■ **GOAL OF THE EXERCISE**:
Set down the material exactly as given, please, from its first line through the line that includes "Select the ISP".
--- TASK INPUTS Enclosed Below ---
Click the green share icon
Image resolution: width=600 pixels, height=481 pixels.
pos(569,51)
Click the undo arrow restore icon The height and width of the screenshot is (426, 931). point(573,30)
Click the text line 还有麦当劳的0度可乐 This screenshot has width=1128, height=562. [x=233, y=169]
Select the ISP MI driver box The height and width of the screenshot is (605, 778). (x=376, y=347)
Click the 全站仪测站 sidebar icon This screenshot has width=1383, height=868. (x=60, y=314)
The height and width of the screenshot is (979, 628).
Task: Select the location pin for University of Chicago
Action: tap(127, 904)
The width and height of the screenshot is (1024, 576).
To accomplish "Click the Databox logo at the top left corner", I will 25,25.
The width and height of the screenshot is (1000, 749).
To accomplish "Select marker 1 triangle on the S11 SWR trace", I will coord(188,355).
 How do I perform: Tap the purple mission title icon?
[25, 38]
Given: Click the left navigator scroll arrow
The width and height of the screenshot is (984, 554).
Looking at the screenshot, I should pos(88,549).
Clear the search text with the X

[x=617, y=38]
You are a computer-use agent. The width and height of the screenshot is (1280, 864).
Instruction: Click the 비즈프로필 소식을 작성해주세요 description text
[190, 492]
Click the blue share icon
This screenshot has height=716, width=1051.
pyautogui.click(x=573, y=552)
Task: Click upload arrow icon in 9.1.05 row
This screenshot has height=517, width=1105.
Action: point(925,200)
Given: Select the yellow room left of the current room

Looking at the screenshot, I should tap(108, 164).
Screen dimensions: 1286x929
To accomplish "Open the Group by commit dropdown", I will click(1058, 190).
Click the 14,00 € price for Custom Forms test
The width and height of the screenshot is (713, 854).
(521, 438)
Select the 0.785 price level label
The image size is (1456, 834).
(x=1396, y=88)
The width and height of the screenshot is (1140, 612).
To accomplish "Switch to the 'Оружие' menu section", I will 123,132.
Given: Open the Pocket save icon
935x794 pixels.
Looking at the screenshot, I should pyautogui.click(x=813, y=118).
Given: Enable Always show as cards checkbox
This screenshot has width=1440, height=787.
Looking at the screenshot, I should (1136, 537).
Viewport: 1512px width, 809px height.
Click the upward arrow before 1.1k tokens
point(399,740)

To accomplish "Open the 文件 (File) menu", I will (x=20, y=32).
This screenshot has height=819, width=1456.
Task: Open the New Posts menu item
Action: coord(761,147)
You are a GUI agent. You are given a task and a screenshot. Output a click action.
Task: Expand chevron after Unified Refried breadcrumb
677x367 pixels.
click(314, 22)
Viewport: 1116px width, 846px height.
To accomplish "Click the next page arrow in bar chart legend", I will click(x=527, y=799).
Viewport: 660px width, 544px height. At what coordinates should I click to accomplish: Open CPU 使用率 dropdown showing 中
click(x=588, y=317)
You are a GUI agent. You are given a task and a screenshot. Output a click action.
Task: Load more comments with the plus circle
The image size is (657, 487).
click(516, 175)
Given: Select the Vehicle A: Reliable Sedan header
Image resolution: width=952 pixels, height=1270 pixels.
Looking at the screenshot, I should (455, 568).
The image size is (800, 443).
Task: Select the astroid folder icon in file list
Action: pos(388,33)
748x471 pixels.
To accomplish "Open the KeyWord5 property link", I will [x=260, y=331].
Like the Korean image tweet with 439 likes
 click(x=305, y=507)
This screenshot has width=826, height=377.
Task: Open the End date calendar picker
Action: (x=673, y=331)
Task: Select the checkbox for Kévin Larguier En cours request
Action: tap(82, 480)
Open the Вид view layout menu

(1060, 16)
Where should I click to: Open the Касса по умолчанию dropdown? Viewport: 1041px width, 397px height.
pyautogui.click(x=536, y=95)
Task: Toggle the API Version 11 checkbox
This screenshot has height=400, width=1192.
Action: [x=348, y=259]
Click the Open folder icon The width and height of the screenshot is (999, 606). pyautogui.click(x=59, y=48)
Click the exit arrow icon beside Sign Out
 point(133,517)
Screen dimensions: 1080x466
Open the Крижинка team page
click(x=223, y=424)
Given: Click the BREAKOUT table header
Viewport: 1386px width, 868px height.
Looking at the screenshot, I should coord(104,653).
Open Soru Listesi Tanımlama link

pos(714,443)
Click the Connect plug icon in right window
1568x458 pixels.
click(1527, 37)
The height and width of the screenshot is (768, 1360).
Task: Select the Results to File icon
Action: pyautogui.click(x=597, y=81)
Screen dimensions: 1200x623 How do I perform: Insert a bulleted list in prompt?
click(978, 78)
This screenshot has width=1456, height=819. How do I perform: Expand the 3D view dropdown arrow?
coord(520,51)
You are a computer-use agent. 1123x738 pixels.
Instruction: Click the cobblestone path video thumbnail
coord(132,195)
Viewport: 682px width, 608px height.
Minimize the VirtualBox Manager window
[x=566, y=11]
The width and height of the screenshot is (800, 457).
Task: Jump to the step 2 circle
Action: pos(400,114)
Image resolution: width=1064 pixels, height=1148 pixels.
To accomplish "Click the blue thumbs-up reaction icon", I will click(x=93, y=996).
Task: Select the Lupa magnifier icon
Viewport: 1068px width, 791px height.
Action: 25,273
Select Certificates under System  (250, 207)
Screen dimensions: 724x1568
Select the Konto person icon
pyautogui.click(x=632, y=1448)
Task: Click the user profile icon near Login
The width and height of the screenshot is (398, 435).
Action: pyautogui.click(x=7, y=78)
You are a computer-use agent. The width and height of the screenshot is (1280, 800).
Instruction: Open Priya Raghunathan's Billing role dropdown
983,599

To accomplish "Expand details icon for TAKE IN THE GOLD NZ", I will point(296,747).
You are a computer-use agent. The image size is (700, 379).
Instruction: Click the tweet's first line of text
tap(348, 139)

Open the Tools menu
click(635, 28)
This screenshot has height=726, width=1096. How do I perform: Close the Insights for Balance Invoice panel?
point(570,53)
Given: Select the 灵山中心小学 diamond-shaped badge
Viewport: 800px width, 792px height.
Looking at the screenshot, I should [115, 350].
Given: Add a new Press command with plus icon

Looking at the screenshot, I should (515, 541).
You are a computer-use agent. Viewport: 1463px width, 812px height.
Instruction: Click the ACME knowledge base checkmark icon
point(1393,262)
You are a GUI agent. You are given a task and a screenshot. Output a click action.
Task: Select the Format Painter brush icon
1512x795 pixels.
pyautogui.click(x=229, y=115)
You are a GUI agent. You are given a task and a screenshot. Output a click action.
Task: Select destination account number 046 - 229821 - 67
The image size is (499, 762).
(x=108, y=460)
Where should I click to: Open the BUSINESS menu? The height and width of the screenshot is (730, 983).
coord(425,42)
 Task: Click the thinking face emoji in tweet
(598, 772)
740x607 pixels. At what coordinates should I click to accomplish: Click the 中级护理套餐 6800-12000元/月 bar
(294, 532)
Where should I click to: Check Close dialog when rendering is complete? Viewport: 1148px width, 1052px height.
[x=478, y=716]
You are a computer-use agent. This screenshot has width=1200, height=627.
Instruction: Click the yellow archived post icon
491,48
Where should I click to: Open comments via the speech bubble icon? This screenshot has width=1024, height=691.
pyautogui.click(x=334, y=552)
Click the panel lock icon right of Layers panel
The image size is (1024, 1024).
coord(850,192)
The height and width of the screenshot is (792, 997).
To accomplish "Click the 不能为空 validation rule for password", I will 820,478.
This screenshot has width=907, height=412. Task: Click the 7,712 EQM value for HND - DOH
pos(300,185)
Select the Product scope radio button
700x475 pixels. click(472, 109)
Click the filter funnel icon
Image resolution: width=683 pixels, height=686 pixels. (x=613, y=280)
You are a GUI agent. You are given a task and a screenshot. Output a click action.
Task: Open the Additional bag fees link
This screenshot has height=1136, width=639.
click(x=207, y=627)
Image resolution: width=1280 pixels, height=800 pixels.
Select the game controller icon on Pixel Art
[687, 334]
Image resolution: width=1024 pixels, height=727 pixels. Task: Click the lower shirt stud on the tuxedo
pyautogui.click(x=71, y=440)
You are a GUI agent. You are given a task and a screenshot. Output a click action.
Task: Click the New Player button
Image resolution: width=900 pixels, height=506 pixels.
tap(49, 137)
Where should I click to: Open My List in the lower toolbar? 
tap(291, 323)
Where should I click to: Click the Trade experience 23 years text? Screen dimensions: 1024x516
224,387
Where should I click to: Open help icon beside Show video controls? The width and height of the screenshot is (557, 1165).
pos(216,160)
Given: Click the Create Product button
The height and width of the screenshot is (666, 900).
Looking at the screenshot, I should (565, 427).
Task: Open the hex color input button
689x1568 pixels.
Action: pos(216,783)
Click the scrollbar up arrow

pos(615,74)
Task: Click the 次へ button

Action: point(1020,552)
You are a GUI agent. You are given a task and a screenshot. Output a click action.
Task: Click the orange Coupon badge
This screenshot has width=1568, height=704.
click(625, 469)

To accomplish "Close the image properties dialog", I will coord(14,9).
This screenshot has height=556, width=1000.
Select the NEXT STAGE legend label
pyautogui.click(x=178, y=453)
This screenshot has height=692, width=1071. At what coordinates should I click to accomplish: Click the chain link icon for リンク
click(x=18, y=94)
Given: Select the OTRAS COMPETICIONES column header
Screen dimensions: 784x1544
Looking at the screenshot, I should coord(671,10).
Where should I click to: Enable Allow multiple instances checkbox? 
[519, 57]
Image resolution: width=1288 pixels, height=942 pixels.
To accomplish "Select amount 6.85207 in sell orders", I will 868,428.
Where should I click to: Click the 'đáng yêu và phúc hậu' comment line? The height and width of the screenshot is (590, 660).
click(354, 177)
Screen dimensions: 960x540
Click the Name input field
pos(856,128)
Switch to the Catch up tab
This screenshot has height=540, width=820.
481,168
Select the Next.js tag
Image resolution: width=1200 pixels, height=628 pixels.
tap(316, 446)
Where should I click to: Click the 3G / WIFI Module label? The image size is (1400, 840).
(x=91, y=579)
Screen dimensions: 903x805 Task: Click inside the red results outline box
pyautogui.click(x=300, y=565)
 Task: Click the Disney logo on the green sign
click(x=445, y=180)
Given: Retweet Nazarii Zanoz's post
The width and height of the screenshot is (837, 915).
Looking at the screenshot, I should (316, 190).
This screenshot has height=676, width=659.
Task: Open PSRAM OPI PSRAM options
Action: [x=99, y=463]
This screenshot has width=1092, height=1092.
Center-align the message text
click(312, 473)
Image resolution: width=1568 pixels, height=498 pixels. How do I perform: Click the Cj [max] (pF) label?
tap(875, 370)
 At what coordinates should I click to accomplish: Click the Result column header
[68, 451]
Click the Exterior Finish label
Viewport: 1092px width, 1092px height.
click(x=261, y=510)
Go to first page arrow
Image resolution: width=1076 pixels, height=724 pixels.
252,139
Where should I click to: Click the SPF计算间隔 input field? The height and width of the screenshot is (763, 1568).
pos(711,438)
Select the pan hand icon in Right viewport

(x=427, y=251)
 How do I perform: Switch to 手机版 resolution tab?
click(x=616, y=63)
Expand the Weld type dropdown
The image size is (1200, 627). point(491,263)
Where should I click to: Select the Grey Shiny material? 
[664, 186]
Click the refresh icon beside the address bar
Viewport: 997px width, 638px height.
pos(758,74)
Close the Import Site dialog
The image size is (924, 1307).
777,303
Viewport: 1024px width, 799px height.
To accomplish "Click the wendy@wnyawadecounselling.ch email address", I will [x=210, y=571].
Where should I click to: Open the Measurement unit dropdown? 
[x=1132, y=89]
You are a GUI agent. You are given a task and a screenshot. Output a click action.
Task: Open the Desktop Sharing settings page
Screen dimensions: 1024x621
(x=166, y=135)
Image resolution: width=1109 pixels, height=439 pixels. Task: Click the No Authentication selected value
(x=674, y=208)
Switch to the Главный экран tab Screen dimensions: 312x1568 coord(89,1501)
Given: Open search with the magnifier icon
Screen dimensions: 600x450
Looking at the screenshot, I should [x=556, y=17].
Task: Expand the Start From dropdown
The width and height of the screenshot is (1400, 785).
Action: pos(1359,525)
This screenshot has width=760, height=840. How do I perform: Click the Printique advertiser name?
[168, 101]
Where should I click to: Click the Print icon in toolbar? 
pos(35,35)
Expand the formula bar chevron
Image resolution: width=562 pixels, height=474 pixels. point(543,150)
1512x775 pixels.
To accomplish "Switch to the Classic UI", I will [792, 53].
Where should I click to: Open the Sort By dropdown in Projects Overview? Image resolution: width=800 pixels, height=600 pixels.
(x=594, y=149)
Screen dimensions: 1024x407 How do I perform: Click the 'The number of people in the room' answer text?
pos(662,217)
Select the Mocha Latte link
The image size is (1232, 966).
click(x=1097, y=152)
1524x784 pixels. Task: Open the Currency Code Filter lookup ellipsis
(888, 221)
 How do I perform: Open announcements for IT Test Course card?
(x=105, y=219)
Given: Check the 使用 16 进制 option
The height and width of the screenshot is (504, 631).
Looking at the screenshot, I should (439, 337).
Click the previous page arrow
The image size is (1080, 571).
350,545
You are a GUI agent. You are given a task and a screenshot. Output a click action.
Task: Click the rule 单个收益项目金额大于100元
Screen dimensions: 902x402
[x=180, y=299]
--- End of Enclosed TASK INPUTS ---
■ **ANSWER BOX**:
Click the green share icon
Image resolution: width=600 pixels, height=481 pixels.
pos(569,51)
Click the undo arrow restore icon The height and width of the screenshot is (426, 931). point(573,30)
Click the text line 还有麦当劳的0度可乐 This screenshot has width=1128, height=562. [x=233, y=169]
Select the ISP MI driver box The height and width of the screenshot is (605, 778). (x=376, y=347)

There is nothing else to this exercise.